(Dataset records)
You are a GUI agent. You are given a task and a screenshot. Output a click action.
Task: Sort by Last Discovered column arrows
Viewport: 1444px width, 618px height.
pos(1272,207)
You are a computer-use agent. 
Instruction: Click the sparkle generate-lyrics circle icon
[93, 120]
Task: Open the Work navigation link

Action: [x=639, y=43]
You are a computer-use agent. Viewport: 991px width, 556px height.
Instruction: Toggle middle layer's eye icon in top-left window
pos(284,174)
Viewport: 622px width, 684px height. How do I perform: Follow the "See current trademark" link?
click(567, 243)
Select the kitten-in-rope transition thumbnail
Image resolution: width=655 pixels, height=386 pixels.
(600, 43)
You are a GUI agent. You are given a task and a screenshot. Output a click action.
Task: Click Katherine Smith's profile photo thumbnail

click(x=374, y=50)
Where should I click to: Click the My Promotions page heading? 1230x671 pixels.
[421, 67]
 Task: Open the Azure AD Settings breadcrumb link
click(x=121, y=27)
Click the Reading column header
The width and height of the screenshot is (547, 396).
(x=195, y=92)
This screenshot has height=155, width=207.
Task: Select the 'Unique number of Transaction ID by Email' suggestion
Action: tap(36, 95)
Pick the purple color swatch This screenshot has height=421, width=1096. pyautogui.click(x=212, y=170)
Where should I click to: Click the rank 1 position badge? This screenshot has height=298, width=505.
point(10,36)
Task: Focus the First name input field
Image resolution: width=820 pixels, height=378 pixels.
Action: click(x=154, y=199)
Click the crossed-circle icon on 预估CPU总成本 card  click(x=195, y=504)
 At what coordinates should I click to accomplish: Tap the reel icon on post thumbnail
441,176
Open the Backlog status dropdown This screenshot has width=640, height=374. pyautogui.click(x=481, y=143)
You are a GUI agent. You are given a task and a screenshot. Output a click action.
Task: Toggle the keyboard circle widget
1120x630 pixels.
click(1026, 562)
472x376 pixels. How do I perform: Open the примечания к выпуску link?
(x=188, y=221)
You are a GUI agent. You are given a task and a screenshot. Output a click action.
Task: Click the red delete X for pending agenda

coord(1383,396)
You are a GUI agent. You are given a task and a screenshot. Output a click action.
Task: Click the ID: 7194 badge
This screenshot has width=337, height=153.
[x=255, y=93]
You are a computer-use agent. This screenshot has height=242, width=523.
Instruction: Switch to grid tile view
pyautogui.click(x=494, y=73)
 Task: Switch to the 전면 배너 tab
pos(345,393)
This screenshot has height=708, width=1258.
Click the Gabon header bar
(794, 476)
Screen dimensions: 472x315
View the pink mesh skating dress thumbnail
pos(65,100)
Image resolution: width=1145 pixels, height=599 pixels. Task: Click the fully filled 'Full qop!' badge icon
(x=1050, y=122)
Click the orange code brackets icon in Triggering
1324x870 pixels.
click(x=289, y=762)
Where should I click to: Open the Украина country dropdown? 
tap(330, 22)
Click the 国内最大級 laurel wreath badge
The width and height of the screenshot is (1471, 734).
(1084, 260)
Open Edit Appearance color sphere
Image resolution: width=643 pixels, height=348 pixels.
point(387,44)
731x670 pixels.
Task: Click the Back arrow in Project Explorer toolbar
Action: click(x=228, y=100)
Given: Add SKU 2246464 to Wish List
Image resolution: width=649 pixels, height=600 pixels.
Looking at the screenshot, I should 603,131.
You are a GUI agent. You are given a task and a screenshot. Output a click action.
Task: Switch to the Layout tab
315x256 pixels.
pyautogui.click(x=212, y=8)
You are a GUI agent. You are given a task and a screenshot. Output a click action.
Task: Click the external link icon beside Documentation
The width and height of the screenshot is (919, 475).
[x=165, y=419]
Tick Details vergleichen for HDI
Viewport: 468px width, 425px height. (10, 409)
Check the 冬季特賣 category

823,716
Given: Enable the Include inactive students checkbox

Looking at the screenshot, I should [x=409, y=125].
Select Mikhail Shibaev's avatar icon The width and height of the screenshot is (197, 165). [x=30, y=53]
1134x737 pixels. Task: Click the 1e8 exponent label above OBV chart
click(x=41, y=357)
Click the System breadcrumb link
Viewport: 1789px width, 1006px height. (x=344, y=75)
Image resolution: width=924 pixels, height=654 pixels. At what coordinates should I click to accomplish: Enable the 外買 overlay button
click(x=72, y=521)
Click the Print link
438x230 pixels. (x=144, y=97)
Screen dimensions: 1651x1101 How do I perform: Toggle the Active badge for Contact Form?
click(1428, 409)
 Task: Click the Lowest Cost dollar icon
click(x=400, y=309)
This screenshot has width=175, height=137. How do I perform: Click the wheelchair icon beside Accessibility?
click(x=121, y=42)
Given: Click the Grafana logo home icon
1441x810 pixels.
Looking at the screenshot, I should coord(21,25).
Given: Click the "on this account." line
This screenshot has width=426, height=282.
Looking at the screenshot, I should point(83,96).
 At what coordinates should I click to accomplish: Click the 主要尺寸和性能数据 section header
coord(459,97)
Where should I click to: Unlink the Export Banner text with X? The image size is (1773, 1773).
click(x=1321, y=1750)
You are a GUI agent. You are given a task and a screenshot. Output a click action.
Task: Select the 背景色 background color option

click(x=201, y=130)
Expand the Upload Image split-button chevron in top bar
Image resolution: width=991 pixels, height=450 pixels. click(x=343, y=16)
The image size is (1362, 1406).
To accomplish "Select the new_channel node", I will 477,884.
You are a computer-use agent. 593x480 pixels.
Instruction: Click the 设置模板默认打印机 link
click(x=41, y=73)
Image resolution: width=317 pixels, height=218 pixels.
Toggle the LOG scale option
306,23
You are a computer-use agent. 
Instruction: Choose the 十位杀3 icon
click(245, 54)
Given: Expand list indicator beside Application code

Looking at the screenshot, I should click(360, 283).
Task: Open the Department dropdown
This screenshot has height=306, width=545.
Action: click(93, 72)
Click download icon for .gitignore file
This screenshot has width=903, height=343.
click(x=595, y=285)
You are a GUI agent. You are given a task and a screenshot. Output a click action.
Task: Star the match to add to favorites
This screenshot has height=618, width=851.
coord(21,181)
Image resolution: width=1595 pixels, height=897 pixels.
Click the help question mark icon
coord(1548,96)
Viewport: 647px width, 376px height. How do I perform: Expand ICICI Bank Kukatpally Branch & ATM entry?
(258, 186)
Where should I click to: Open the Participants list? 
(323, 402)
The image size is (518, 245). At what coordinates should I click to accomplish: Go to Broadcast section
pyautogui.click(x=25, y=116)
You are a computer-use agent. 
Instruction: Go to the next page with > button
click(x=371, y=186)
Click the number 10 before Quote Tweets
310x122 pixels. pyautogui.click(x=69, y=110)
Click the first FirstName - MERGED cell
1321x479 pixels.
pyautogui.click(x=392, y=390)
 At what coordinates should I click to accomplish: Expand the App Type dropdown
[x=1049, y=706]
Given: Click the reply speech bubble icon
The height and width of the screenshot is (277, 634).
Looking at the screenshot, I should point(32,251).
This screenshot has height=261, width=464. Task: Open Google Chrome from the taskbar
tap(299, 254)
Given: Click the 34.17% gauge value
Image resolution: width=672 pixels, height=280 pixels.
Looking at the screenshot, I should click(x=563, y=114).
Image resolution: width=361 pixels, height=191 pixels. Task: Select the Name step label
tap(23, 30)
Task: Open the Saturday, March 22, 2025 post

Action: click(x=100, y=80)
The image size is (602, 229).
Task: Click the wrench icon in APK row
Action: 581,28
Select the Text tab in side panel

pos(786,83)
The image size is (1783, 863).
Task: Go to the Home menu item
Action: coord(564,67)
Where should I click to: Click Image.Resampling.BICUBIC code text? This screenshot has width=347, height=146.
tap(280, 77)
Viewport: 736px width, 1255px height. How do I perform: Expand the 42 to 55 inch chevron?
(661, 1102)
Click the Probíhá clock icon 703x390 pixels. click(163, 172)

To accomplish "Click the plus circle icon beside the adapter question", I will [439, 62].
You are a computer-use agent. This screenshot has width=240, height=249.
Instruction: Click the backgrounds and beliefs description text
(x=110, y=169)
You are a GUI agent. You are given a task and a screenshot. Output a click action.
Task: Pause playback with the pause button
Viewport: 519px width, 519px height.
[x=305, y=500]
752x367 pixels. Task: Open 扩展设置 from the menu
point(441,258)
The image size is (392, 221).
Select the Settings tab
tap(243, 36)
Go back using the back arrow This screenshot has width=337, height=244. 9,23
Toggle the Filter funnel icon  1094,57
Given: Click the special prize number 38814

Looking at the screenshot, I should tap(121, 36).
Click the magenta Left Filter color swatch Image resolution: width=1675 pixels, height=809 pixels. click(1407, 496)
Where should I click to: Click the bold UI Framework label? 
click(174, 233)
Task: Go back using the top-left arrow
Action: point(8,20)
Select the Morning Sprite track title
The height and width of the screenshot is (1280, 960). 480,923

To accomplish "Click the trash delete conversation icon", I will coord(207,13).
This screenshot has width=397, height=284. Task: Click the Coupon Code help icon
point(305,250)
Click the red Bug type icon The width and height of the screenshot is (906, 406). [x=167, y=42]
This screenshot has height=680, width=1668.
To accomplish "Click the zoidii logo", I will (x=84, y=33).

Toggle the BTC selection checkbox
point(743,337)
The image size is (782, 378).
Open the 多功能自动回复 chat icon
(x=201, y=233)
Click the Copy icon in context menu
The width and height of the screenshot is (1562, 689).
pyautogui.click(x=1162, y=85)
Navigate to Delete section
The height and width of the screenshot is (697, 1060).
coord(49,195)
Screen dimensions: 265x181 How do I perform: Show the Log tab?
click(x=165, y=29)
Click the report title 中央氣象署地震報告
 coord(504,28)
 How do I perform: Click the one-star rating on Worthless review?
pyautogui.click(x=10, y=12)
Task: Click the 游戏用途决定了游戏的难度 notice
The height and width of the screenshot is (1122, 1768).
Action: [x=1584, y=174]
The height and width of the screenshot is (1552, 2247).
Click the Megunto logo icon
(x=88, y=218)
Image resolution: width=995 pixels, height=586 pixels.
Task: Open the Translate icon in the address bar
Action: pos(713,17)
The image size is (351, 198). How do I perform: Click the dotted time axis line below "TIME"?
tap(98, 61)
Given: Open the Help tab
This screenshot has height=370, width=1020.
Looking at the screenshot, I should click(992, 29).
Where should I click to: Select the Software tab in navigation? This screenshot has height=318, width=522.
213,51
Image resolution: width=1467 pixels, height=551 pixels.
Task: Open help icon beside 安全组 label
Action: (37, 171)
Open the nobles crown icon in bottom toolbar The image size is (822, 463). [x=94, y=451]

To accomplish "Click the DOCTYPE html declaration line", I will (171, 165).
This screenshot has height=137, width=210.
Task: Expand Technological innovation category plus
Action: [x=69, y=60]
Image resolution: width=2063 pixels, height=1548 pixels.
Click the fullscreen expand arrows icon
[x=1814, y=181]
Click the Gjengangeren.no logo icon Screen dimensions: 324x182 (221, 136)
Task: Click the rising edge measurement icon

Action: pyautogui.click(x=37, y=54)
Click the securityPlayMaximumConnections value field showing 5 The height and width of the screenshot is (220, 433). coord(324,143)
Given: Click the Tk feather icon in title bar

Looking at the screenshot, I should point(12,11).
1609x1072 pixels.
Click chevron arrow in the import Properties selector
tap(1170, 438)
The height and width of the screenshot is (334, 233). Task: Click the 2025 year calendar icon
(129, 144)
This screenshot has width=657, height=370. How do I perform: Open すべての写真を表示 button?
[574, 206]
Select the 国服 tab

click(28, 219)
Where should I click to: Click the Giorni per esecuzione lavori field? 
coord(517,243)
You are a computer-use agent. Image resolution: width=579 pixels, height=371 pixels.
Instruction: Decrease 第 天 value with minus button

▶ _What you need to do_: Reproduce the data verbatim, everything from the line containing "Click the System breadcrumb link" down to the line containing "click(x=595, y=285)", with both of those lines included.

▶ _Solution to this task_:
Click the System breadcrumb link
Viewport: 1789px width, 1006px height. (x=344, y=75)
Image resolution: width=924 pixels, height=654 pixels. At what coordinates should I click to accomplish: Enable the 外買 overlay button
click(x=72, y=521)
Click the Print link
438x230 pixels. (x=144, y=97)
Screen dimensions: 1651x1101 How do I perform: Toggle the Active badge for Contact Form?
click(1428, 409)
 Task: Click the Lowest Cost dollar icon
click(x=400, y=309)
This screenshot has width=175, height=137. How do I perform: Click the wheelchair icon beside Accessibility?
click(x=121, y=42)
Given: Click the Grafana logo home icon
1441x810 pixels.
Looking at the screenshot, I should coord(21,25).
Given: Click the "on this account." line
This screenshot has width=426, height=282.
Looking at the screenshot, I should point(83,96).
 At what coordinates should I click to accomplish: Click the 主要尺寸和性能数据 section header
coord(459,97)
Where should I click to: Unlink the Export Banner text with X? The image size is (1773, 1773).
click(x=1321, y=1750)
You are a GUI agent. You are given a task and a screenshot. Output a click action.
Task: Select the 背景色 background color option

click(x=201, y=130)
Expand the Upload Image split-button chevron in top bar
Image resolution: width=991 pixels, height=450 pixels. click(x=343, y=16)
The image size is (1362, 1406).
To accomplish "Select the new_channel node", I will 477,884.
You are a computer-use agent. 593x480 pixels.
Instruction: Click the 设置模板默认打印机 link
click(x=41, y=73)
Image resolution: width=317 pixels, height=218 pixels.
Toggle the LOG scale option
306,23
You are a computer-use agent. 
Instruction: Choose the 十位杀3 icon
click(245, 54)
Given: Expand list indicator beside Application code

Looking at the screenshot, I should click(360, 283).
Task: Open the Department dropdown
This screenshot has height=306, width=545.
Action: click(93, 72)
Click download icon for .gitignore file
This screenshot has width=903, height=343.
click(x=595, y=285)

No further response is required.